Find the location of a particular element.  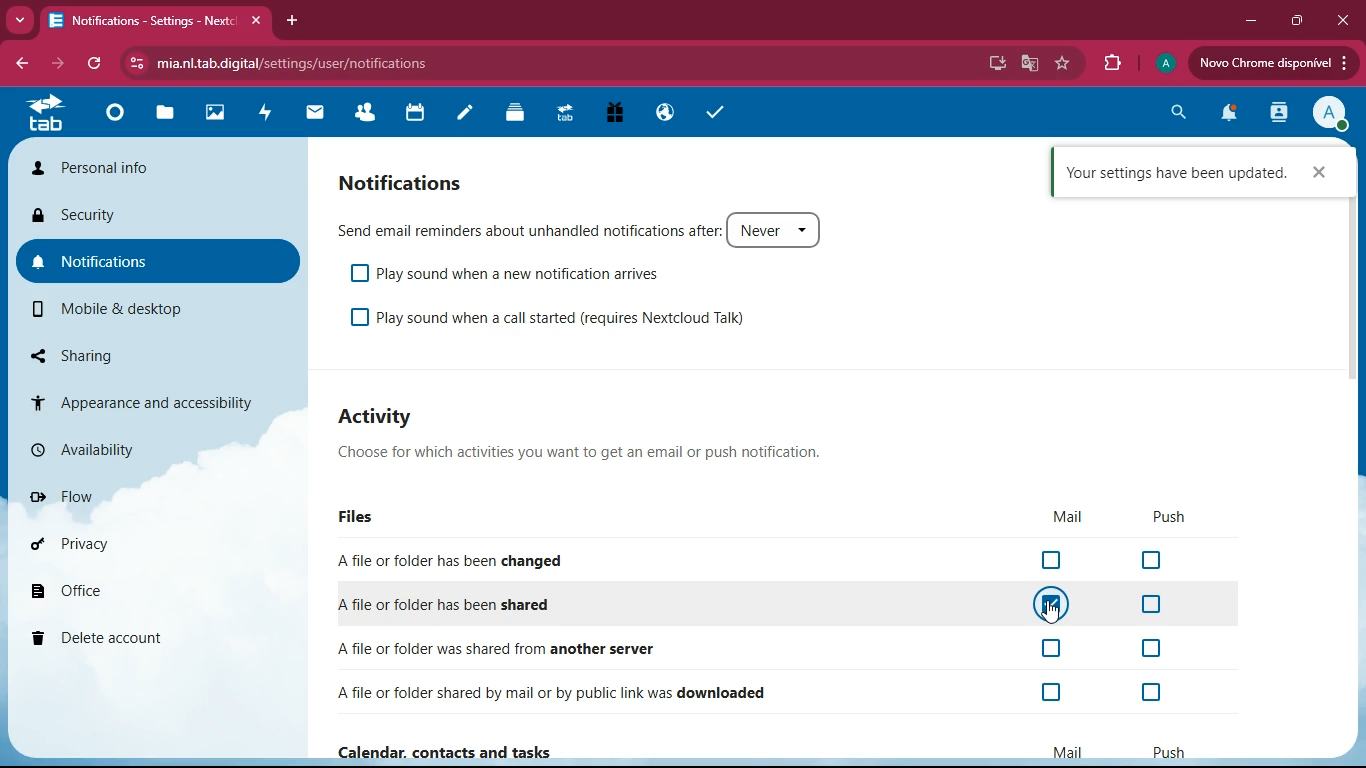

notes is located at coordinates (459, 115).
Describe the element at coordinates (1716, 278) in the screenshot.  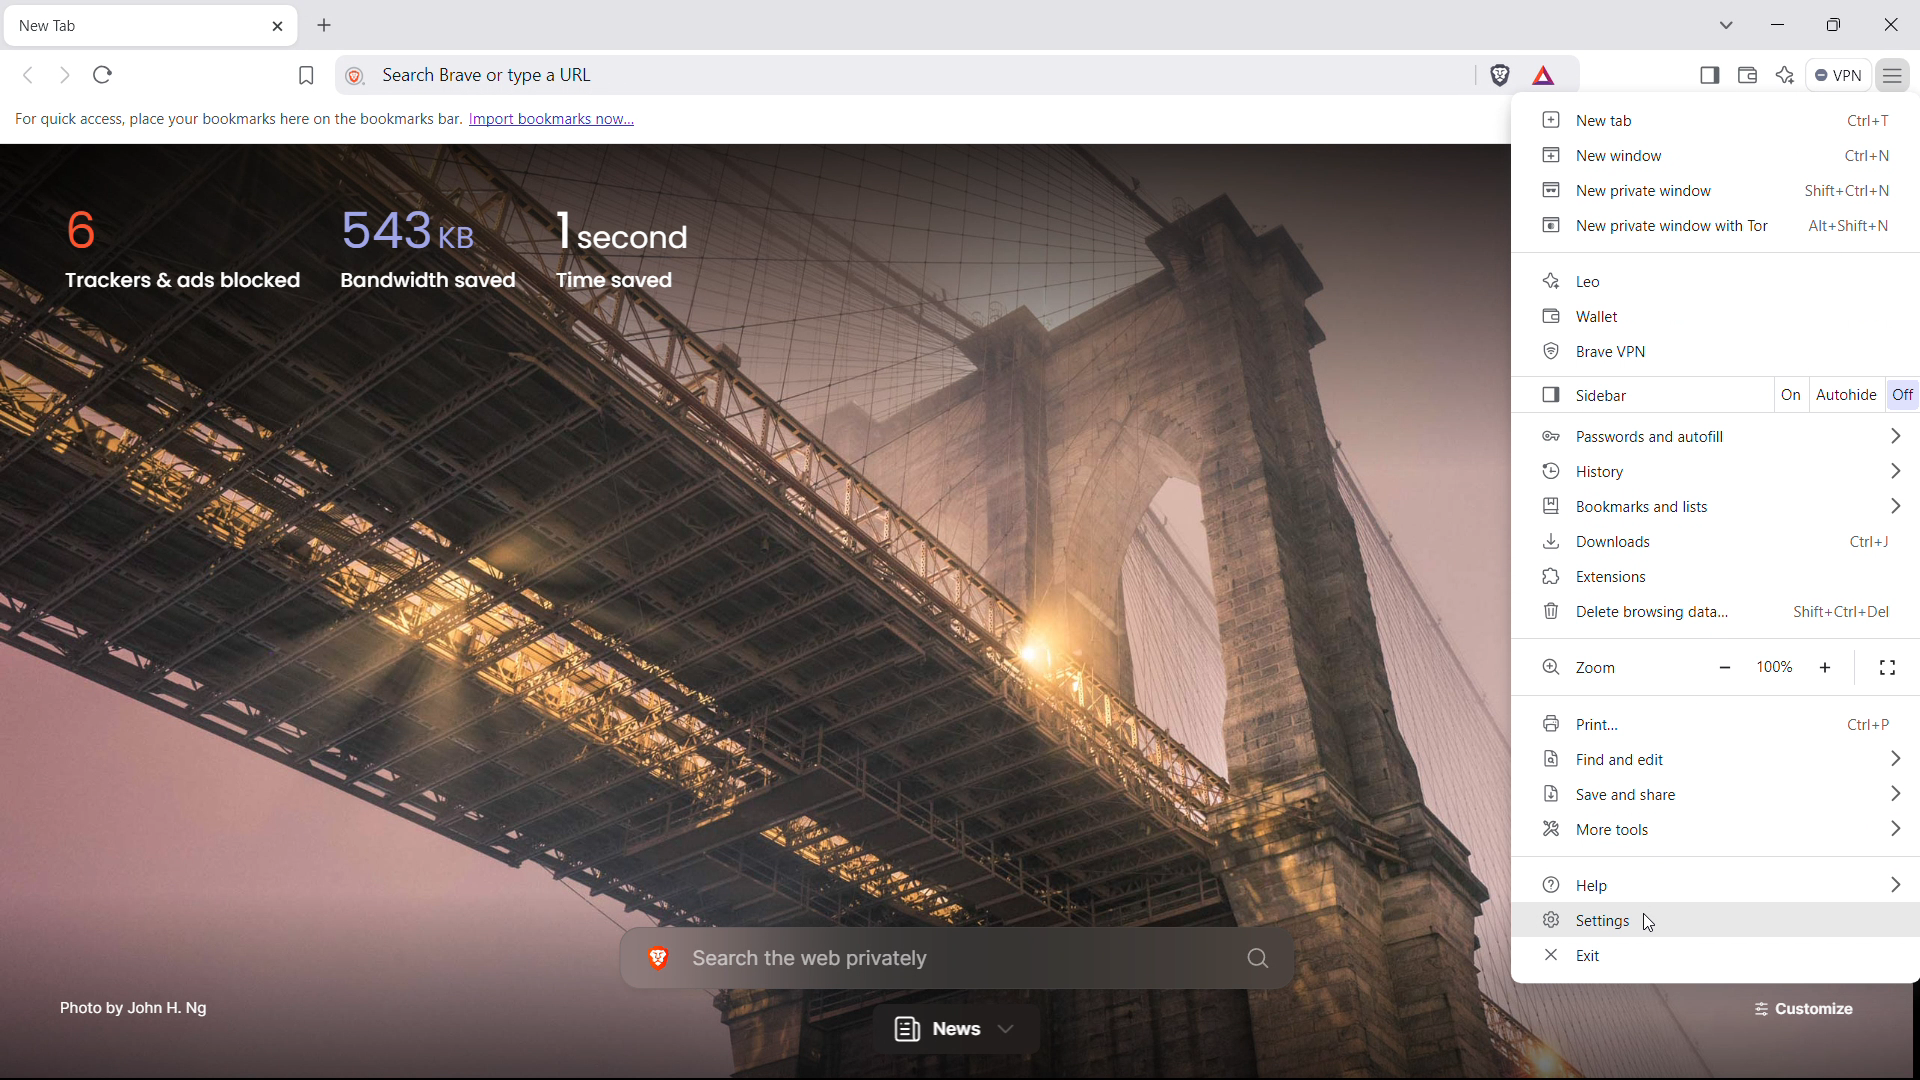
I see `leo` at that location.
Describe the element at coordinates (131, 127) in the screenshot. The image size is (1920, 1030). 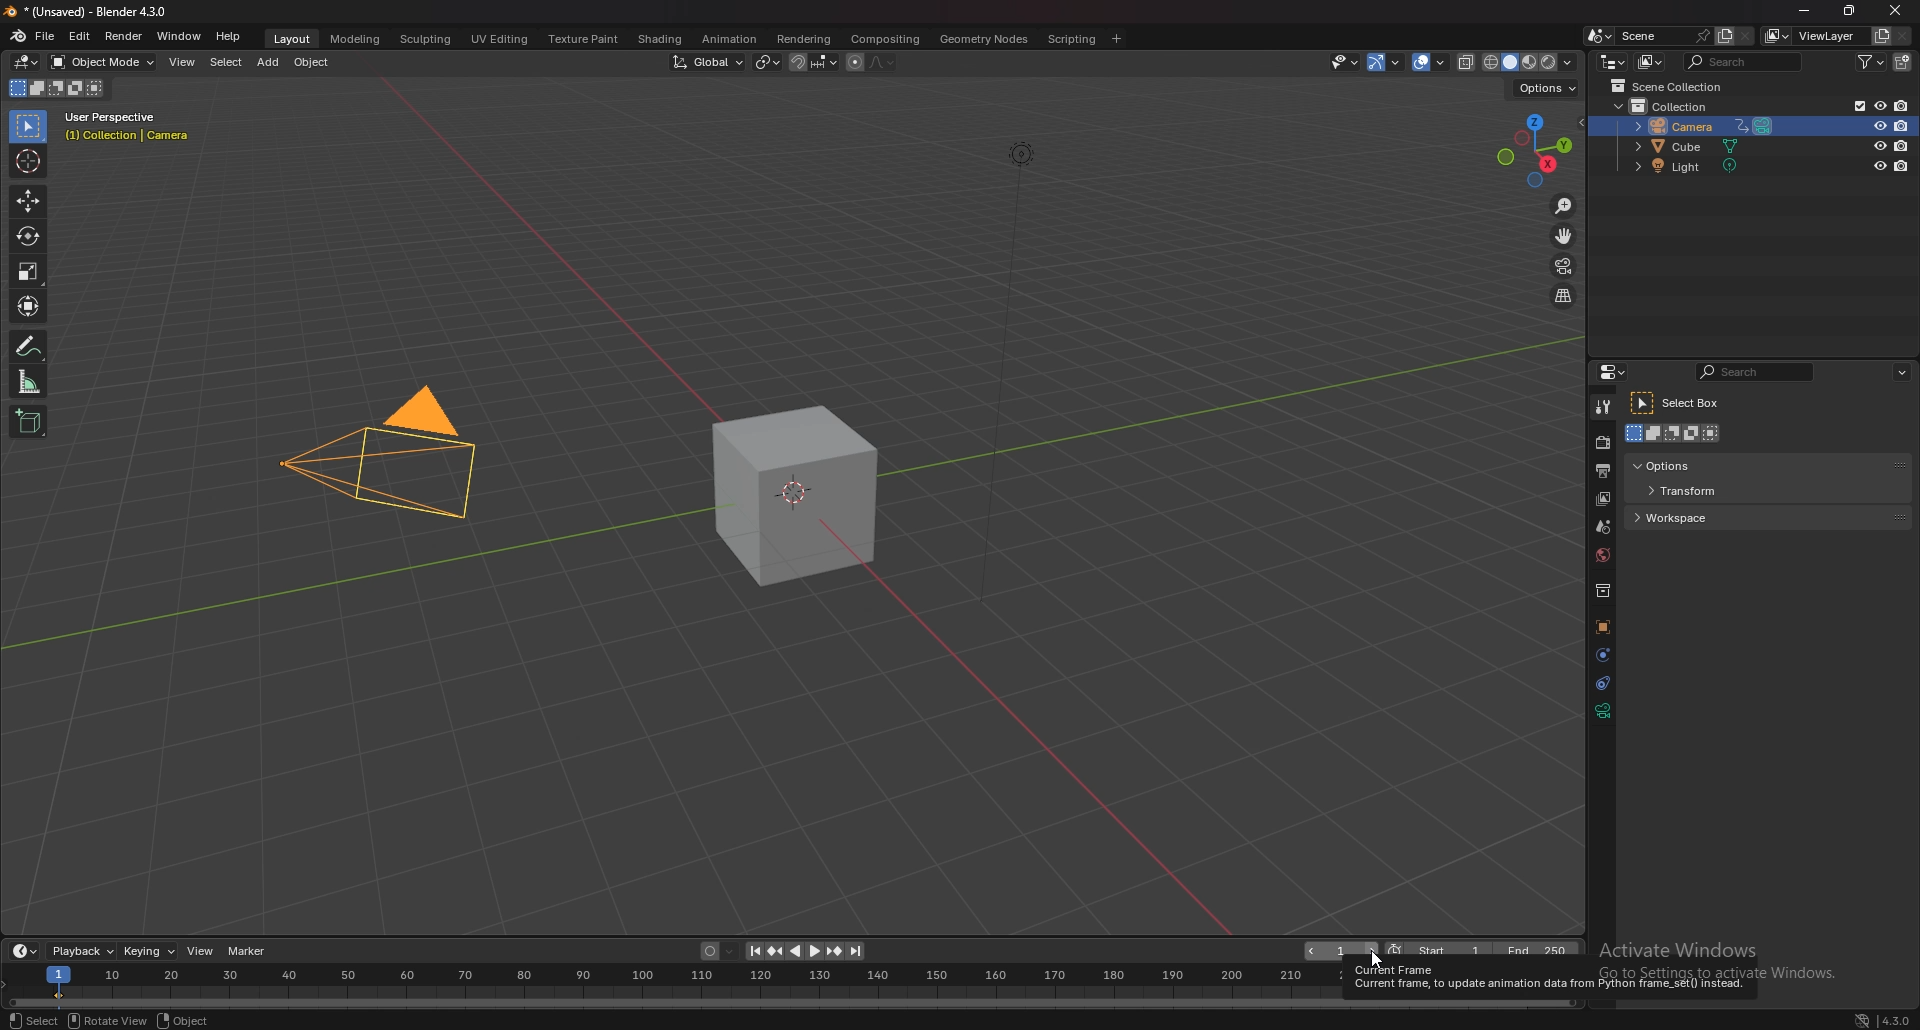
I see `info` at that location.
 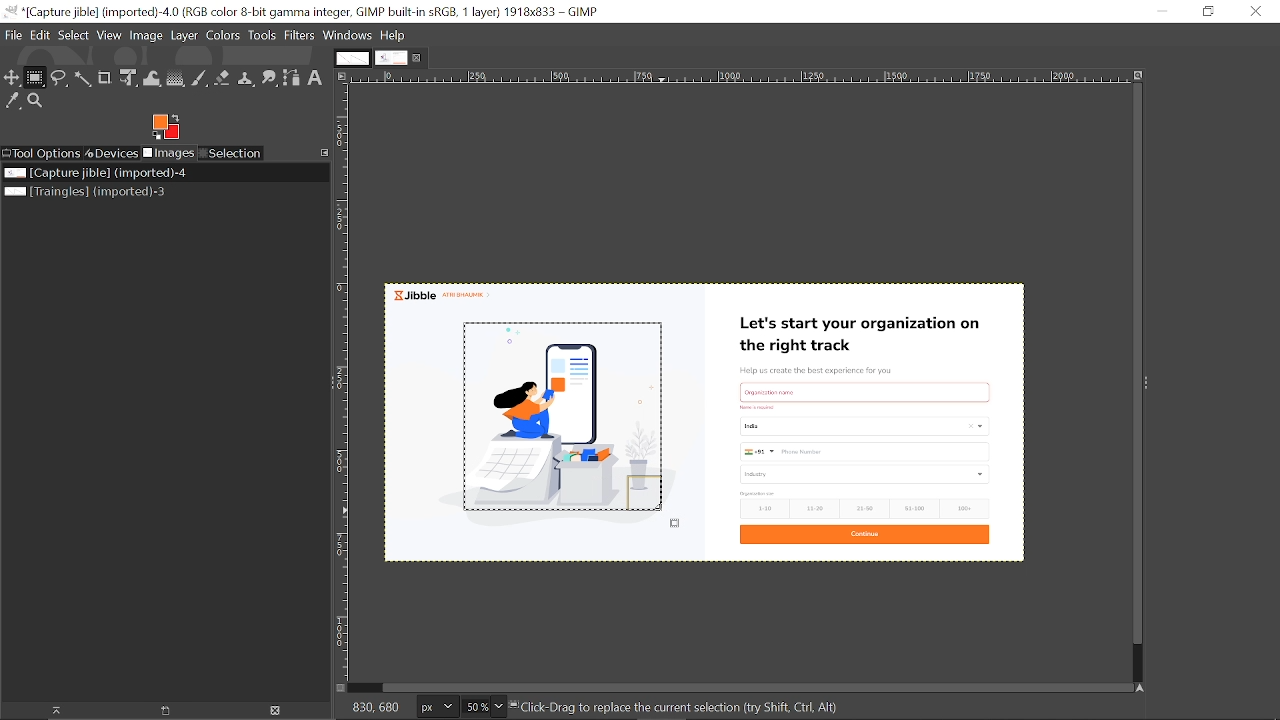 I want to click on Horizontal srollbar, so click(x=758, y=686).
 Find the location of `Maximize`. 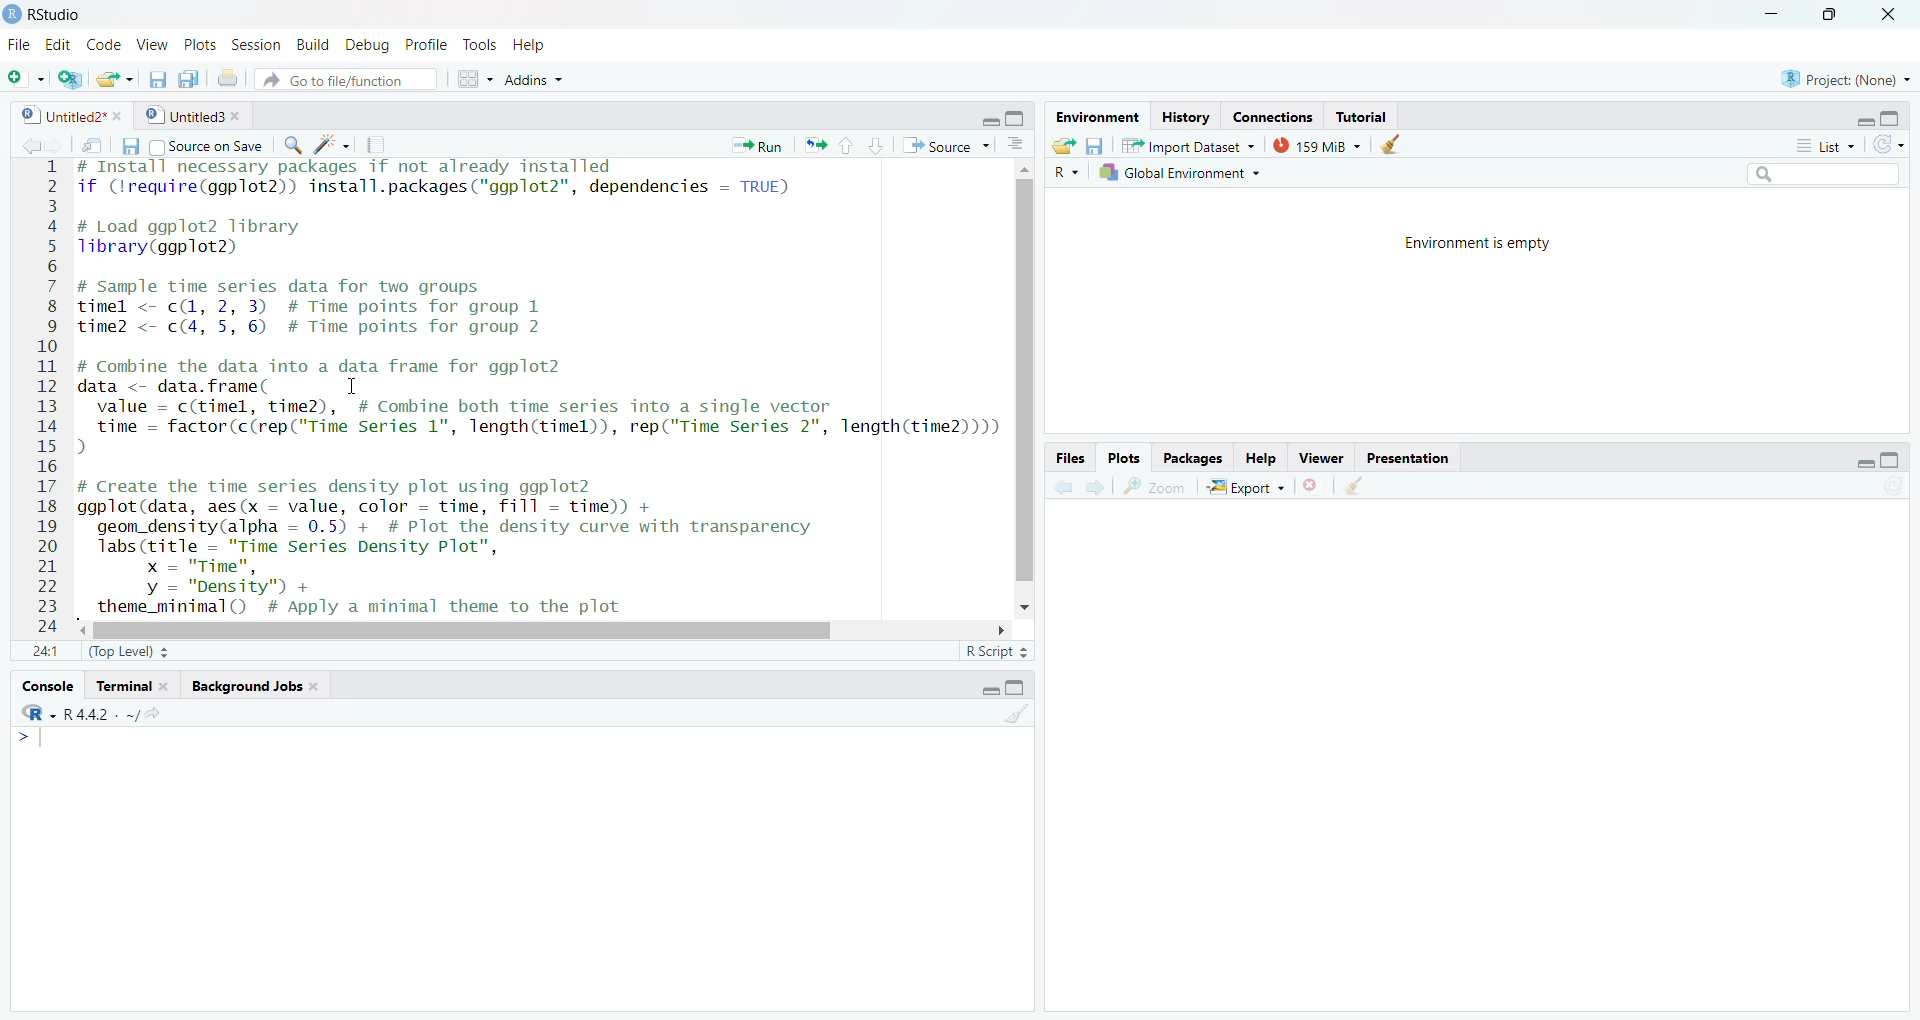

• [REQUIRED TASK]:
Reproduce every one of the records above word for word, leaving the pictures out.

• [TASK SOLUTION]:
Find the location of a particular element.  

notes is located at coordinates (459, 115).
Describe the element at coordinates (1716, 278) in the screenshot.  
I see `leo` at that location.
Describe the element at coordinates (131, 127) in the screenshot. The image size is (1920, 1030). 
I see `info` at that location.
  I want to click on Horizontal srollbar, so click(x=758, y=686).
 Find the location of `Maximize`. 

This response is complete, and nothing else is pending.